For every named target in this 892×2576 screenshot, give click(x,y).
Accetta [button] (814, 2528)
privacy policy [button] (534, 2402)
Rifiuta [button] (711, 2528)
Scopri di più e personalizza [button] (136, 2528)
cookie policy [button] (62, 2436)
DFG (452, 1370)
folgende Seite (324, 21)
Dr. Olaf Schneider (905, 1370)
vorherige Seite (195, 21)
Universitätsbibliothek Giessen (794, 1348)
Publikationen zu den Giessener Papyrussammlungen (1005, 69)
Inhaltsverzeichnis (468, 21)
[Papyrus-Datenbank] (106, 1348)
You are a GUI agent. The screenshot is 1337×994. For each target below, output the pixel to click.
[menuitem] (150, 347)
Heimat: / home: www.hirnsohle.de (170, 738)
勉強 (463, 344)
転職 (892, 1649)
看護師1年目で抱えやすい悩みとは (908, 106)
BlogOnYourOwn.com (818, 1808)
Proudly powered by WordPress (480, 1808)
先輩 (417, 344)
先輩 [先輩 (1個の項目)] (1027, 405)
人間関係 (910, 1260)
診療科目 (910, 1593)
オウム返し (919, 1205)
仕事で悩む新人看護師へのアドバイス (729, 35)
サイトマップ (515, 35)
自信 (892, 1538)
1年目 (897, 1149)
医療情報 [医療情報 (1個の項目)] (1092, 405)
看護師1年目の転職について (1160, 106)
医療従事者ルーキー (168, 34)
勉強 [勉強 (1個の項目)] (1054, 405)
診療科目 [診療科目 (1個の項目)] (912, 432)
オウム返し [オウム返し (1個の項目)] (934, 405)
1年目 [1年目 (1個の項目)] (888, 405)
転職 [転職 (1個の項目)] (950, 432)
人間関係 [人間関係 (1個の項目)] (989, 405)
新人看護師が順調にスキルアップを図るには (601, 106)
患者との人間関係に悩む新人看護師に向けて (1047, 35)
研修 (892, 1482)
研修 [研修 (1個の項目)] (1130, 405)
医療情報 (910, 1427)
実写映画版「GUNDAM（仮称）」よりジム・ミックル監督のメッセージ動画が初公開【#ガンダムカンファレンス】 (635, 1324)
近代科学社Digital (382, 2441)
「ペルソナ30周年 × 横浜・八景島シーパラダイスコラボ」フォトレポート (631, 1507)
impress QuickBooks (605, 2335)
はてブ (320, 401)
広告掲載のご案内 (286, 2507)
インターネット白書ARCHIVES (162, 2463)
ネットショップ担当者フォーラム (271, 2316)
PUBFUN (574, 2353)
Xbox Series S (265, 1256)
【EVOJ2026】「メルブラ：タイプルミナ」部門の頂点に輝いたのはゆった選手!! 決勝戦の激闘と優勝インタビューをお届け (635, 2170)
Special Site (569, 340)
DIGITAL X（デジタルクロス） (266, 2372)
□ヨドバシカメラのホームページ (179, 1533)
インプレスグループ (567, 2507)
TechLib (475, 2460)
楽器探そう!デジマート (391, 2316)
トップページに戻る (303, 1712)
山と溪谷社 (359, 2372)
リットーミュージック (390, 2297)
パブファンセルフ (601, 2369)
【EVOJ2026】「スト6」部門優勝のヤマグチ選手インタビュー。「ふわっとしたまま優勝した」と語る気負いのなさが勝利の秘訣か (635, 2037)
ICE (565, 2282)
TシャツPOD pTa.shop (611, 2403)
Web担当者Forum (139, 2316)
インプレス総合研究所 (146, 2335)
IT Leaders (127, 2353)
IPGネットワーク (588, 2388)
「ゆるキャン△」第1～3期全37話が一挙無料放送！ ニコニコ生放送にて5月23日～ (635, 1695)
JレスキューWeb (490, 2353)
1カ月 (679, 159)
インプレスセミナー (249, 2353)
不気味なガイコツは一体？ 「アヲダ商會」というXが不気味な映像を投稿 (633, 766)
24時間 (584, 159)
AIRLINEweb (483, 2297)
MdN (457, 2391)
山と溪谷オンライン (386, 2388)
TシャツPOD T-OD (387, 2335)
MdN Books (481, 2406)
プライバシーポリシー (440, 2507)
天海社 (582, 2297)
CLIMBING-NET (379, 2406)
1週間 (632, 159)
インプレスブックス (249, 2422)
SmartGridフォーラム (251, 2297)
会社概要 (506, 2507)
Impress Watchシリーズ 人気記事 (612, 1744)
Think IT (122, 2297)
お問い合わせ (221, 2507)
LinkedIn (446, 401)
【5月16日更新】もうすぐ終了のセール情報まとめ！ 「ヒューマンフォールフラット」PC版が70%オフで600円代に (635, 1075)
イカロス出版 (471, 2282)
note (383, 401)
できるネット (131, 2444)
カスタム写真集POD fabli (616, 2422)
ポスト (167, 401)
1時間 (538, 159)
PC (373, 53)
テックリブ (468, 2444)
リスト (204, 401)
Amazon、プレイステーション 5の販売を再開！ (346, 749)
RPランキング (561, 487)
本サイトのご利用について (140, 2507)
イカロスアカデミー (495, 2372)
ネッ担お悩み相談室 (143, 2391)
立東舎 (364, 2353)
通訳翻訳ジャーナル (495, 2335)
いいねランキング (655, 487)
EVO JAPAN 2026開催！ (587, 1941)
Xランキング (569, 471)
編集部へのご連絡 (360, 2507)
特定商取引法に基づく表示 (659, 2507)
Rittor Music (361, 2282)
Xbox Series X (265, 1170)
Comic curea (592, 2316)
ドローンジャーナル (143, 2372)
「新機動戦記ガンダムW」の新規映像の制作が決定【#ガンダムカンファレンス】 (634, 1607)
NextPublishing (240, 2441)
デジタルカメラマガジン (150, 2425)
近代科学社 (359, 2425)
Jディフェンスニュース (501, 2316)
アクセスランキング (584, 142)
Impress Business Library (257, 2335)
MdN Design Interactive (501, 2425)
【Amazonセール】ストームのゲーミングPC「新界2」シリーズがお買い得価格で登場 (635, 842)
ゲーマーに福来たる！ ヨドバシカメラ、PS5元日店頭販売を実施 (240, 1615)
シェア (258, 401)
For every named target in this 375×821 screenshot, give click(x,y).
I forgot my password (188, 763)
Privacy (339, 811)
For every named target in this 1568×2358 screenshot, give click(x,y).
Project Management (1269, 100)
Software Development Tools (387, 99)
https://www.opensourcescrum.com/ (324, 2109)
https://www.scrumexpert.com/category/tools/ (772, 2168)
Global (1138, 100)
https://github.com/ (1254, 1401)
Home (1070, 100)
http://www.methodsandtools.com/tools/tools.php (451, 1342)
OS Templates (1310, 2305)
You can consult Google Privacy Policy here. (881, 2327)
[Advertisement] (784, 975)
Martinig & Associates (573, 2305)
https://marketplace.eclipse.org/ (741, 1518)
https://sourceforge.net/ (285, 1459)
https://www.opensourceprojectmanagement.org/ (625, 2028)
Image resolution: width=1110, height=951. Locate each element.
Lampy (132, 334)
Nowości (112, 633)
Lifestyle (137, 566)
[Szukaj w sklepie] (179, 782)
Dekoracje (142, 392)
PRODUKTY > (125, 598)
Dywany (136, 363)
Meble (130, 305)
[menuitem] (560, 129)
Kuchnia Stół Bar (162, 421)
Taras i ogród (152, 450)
*****
**EXERCISE PROMPT**
Copy all of the records above line by line, without changing a single character.

**EXERCISE SOLUTION**
For every named target in this 892×2576 screenshot, give click(x,y).
Accetta [button] (814, 2528)
privacy policy [button] (534, 2402)
Rifiuta [button] (711, 2528)
Scopri di più e personalizza [button] (136, 2528)
cookie policy [button] (62, 2436)
DFG (452, 1370)
folgende Seite (324, 21)
Dr. Olaf Schneider (905, 1370)
vorherige Seite (195, 21)
Universitätsbibliothek Giessen (794, 1348)
Publikationen zu den Giessener Papyrussammlungen (1005, 69)
Inhaltsverzeichnis (468, 21)
[Papyrus-Datenbank] (106, 1348)
You are a GUI agent. The screenshot is 1337×994. For each target below, output the pixel to click.
[menuitem] (150, 347)
Heimat: / home: www.hirnsohle.de (170, 738)
勉強 (463, 344)
転職 (892, 1649)
看護師1年目で抱えやすい悩みとは (908, 106)
BlogOnYourOwn.com (818, 1808)
Proudly powered by WordPress (480, 1808)
先輩 (417, 344)
先輩 [先輩 (1個の項目)] (1027, 405)
人間関係 (910, 1260)
診療科目 (910, 1593)
オウム返し (919, 1205)
仕事で悩む新人看護師へのアドバイス (729, 35)
サイトマップ (515, 35)
自信 (892, 1538)
1年目 (897, 1149)
医療情報 [医療情報 (1個の項目)] (1092, 405)
看護師1年目の転職について (1160, 106)
医療従事者ルーキー (168, 34)
勉強 [勉強 (1個の項目)] (1054, 405)
診療科目 [診療科目 (1個の項目)] (912, 432)
オウム返し [オウム返し (1個の項目)] (934, 405)
1年目 [1年目 (1個の項目)] (888, 405)
転職 [転職 (1個の項目)] (950, 432)
人間関係 [人間関係 (1個の項目)] (989, 405)
新人看護師が順調にスキルアップを図るには (601, 106)
患者との人間関係に悩む新人看護師に向けて (1047, 35)
研修 (892, 1482)
研修 [研修 (1個の項目)] (1130, 405)
医療情報 (910, 1427)
実写映画版「GUNDAM（仮称）」よりジム・ミックル監督のメッセージ動画が初公開【#ガンダムカンファレンス】 (635, 1324)
近代科学社Digital (382, 2441)
「ペルソナ30周年 × 横浜・八景島シーパラダイスコラボ」フォトレポート (631, 1507)
impress QuickBooks (605, 2335)
はてブ (320, 401)
広告掲載のご案内 (286, 2507)
インターネット白書ARCHIVES (162, 2463)
ネットショップ担当者フォーラム (271, 2316)
PUBFUN (574, 2353)
Xbox Series S (265, 1256)
【EVOJ2026】「メルブラ：タイプルミナ」部門の頂点に輝いたのはゆった選手!! 決勝戦の激闘と優勝インタビューをお届け (635, 2170)
Special Site (569, 340)
DIGITAL X（デジタルクロス） (266, 2372)
□ヨドバシカメラのホームページ (179, 1533)
インプレスグループ (567, 2507)
TechLib (475, 2460)
楽器探そう!デジマート (391, 2316)
トップページに戻る (303, 1712)
山と溪谷社 (359, 2372)
リットーミュージック (390, 2297)
パブファンセルフ (601, 2369)
【EVOJ2026】「スト6」部門優勝のヤマグチ選手インタビュー。「ふわっとしたまま優勝した」と語る気負いのなさが勝利の秘訣か (635, 2037)
ICE (565, 2282)
TシャツPOD pTa.shop (611, 2403)
Web担当者Forum (139, 2316)
インプレス総合研究所 (146, 2335)
IT Leaders (127, 2353)
IPGネットワーク (588, 2388)
「ゆるキャン△」第1～3期全37話が一挙無料放送！ ニコニコ生放送にて5月23日～ (635, 1695)
JレスキューWeb (490, 2353)
1カ月 (679, 159)
インプレスセミナー (249, 2353)
不気味なガイコツは一体？ 「アヲダ商會」というXが不気味な映像を投稿 (633, 766)
24時間 (584, 159)
AIRLINEweb (483, 2297)
MdN (457, 2391)
山と溪谷オンライン (386, 2388)
TシャツPOD T-OD (387, 2335)
MdN Books (481, 2406)
プライバシーポリシー (440, 2507)
天海社 (582, 2297)
CLIMBING-NET (379, 2406)
1週間 (632, 159)
インプレスブックス (249, 2422)
SmartGridフォーラム (251, 2297)
会社概要 (506, 2507)
Impress Watchシリーズ 人気記事 (612, 1744)
Think IT (122, 2297)
お問い合わせ (221, 2507)
LinkedIn (446, 401)
【5月16日更新】もうすぐ終了のセール情報まとめ！ 「ヒューマンフォールフラット」PC版が70%オフで600円代に (635, 1075)
イカロス出版 (471, 2282)
note (383, 401)
できるネット (131, 2444)
カスタム写真集POD fabli (616, 2422)
ポスト (167, 401)
1時間 (538, 159)
PC (373, 53)
テックリブ (468, 2444)
リスト (204, 401)
Amazon、プレイステーション 5の販売を再開！ (346, 749)
RPランキング (561, 487)
本サイトのご利用について (140, 2507)
イカロスアカデミー (495, 2372)
ネッ担お悩み相談室 (143, 2391)
立東舎 (364, 2353)
通訳翻訳ジャーナル (495, 2335)
いいねランキング (655, 487)
EVO JAPAN 2026開催！ (587, 1941)
Xランキング (569, 471)
編集部へのご連絡 (360, 2507)
特定商取引法に基づく表示 (659, 2507)
Rittor Music (361, 2282)
Xbox Series X (265, 1170)
Comic curea (592, 2316)
ドローンジャーナル (143, 2372)
「新機動戦記ガンダムW」の新規映像の制作が決定【#ガンダムカンファレンス】 (634, 1607)
NextPublishing (240, 2441)
デジタルカメラマガジン (150, 2425)
近代科学社 (359, 2425)
Jディフェンスニュース (501, 2316)
アクセスランキング (584, 142)
Impress Business Library (257, 2335)
MdN Design Interactive (501, 2425)
【Amazonセール】ストームのゲーミングPC「新界2」シリーズがお買い得価格で登場 (635, 842)
ゲーマーに福来たる！ ヨドバシカメラ、PS5元日店頭販売を実施 (240, 1615)
シェア (258, 401)
For every named target in this 375×821 screenshot, give click(x,y).
I forgot my password (188, 763)
Privacy (339, 811)
For every named target in this 1568×2358 screenshot, give click(x,y).
Project Management (1269, 100)
Software Development Tools (387, 99)
https://www.opensourcescrum.com/ (324, 2109)
https://www.scrumexpert.com/category/tools/ (772, 2168)
Global (1138, 100)
https://github.com/ (1254, 1401)
Home (1070, 100)
http://www.methodsandtools.com/tools/tools.php (451, 1342)
OS Templates (1310, 2305)
You can consult Google Privacy Policy here. (881, 2327)
[Advertisement] (784, 975)
Martinig & Associates (573, 2305)
https://marketplace.eclipse.org/ (741, 1518)
https://sourceforge.net/ (285, 1459)
https://www.opensourceprojectmanagement.org/ (625, 2028)
Image resolution: width=1110, height=951. Locate each element.
Lampy (132, 334)
Nowości (112, 633)
Lifestyle (137, 566)
[Szukaj w sklepie] (179, 782)
Dekoracje (142, 392)
PRODUKTY > (125, 598)
Dywany (136, 363)
Meble (130, 305)
[menuitem] (560, 129)
Kuchnia Stół Bar (162, 421)
Taras i ogród (152, 450)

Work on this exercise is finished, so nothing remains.